— BEGIN STORED DATA —

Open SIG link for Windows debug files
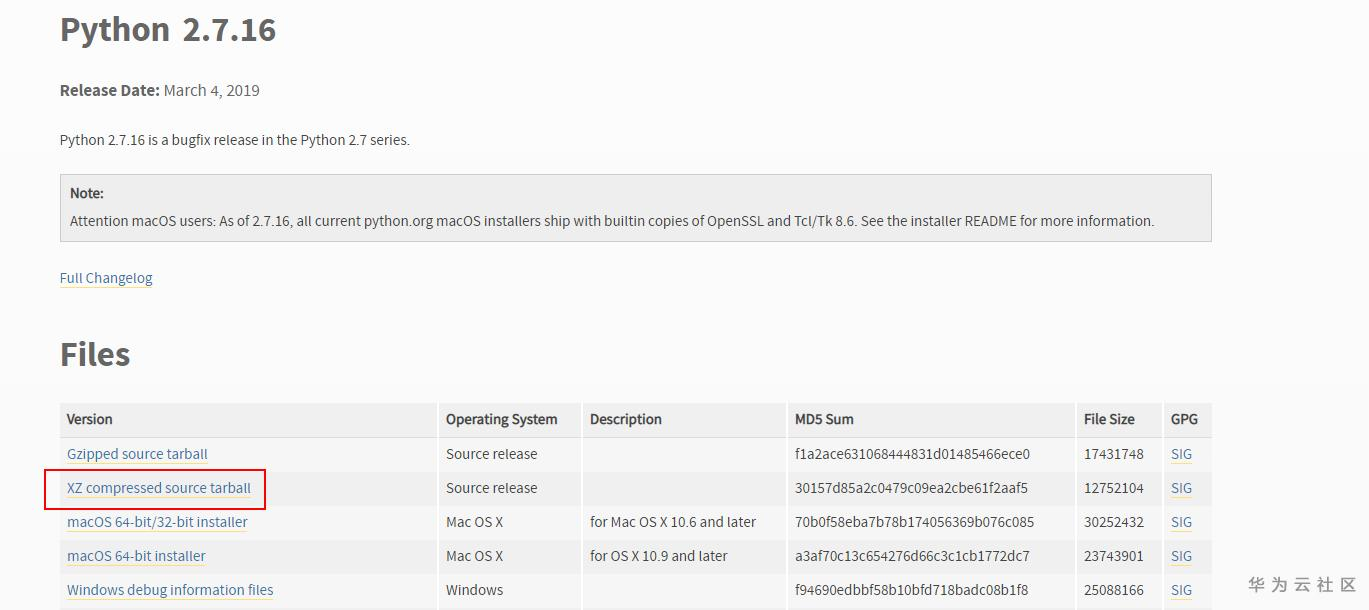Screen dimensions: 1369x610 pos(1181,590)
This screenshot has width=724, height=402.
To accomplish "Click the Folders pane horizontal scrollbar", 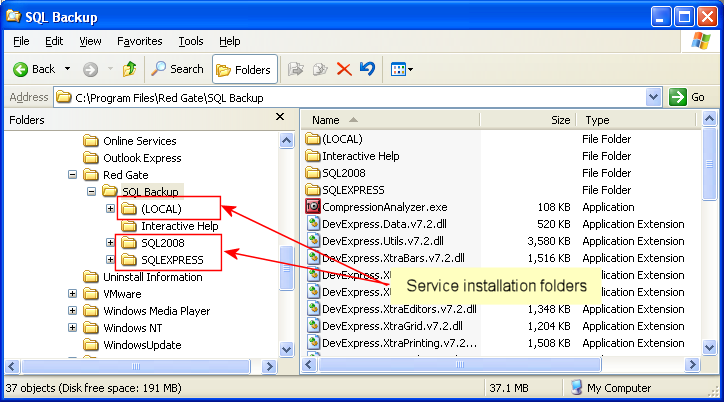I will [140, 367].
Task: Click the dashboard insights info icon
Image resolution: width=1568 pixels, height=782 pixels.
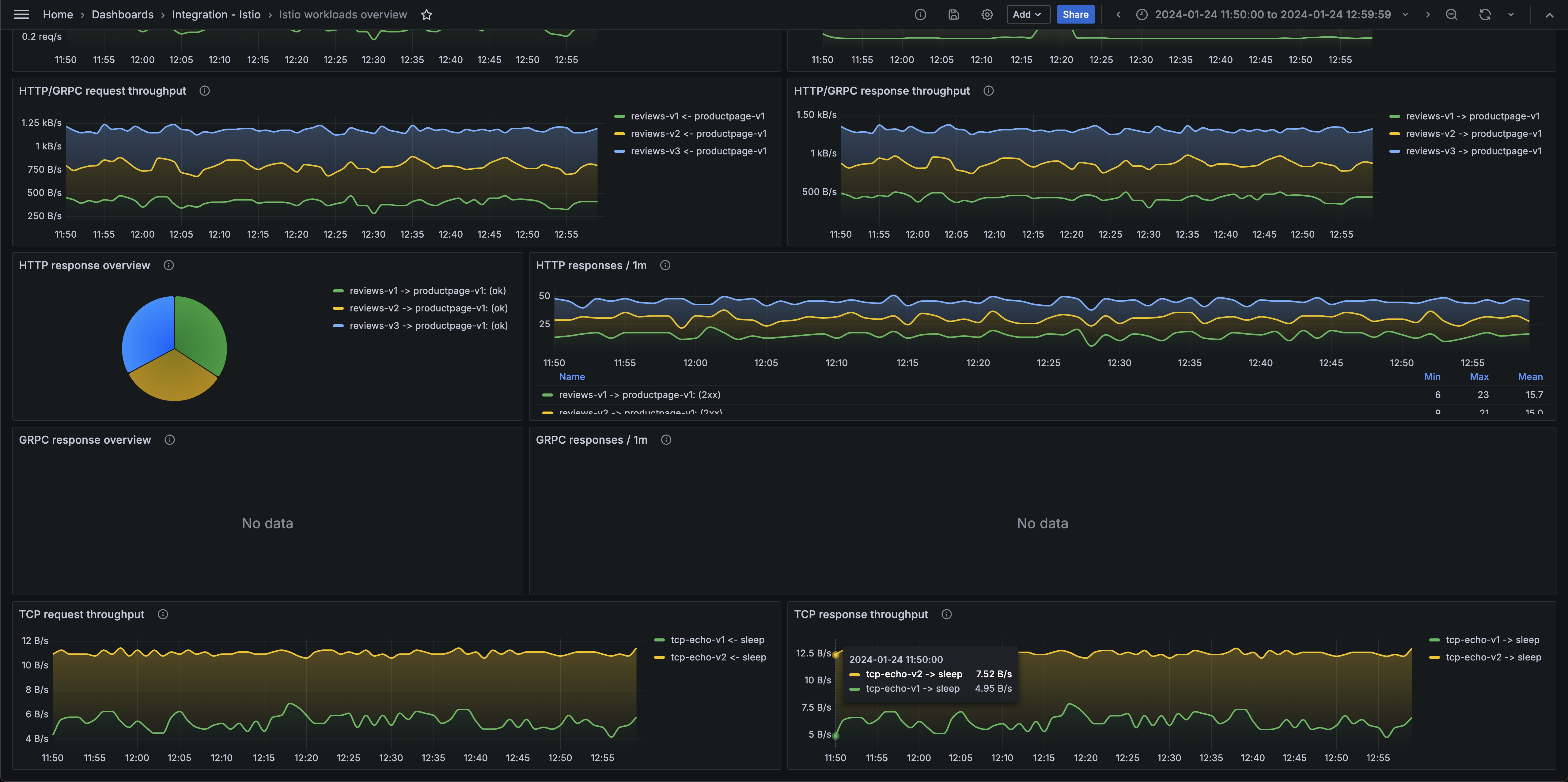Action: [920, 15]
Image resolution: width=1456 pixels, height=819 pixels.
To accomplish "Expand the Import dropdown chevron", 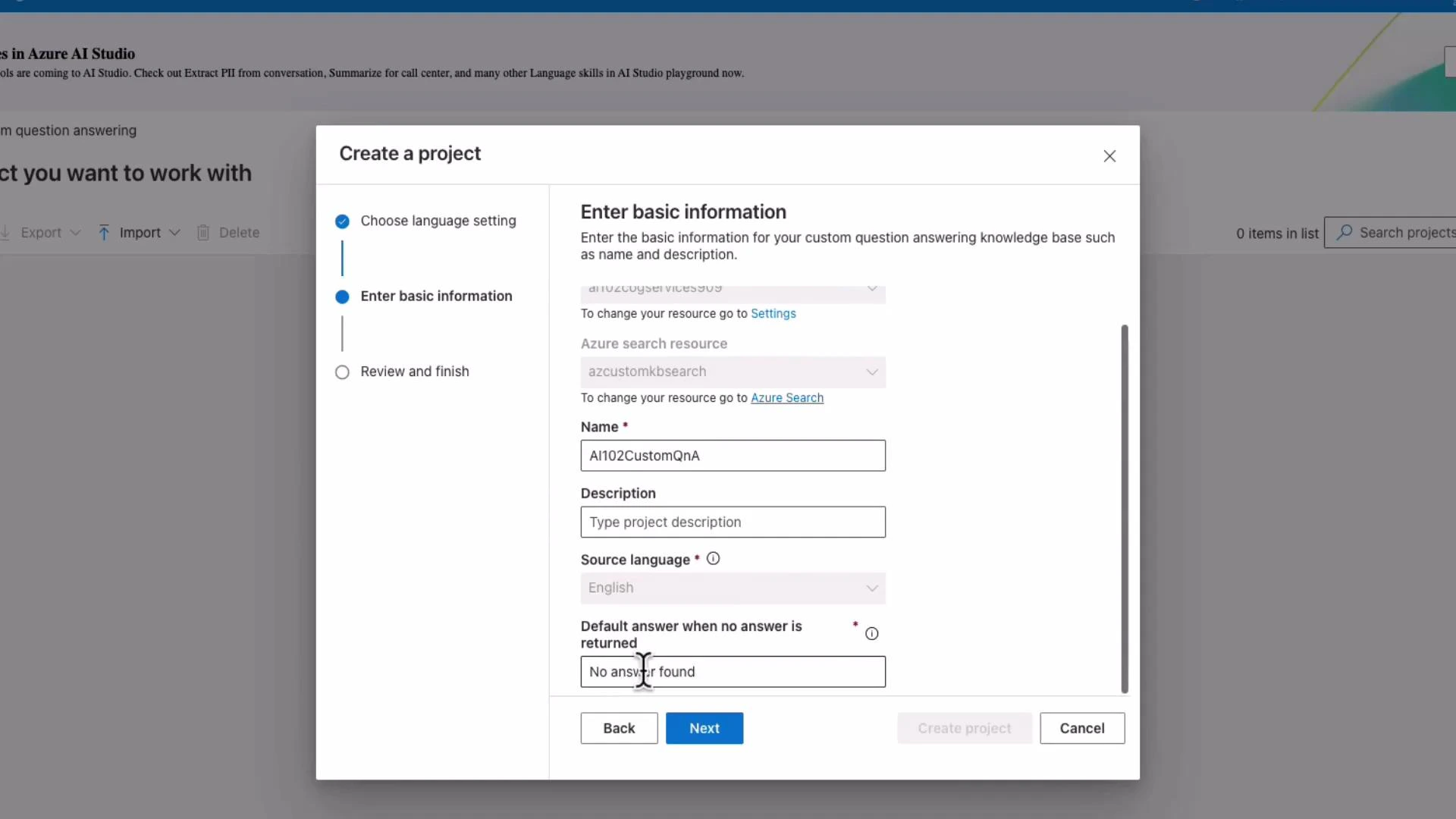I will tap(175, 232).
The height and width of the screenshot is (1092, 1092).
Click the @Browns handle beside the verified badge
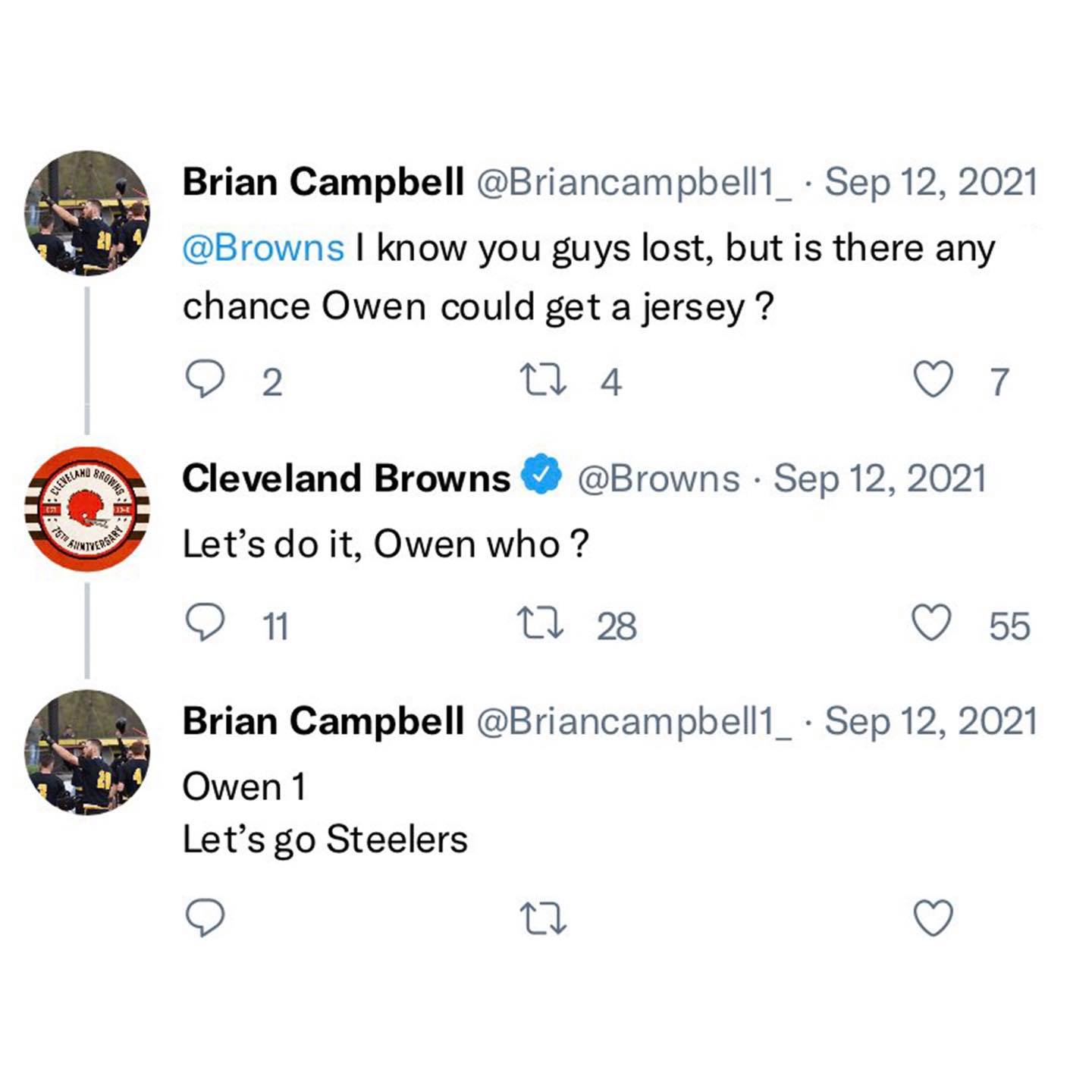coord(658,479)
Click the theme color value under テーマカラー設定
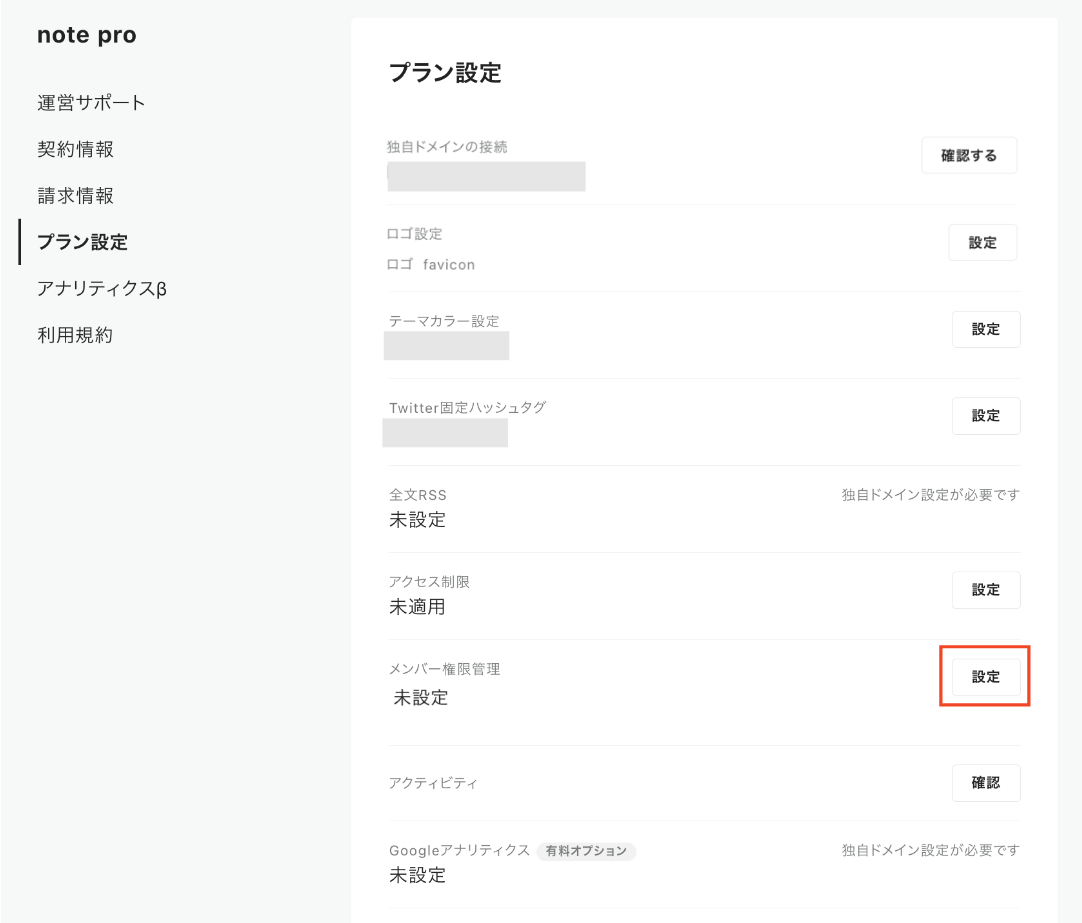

— END STORED DATA —

Switch "Click" to "Select" in everything from the line containing "The height and" down to the last of the lines above, leaving all else unchanged. Leave the pictures out of your answer.

### EXERCISE RESPONSE
The height and width of the screenshot is (1092, 1092).
Select the @Browns handle beside the verified badge
coord(658,479)
Select the theme color value under テーマカラー設定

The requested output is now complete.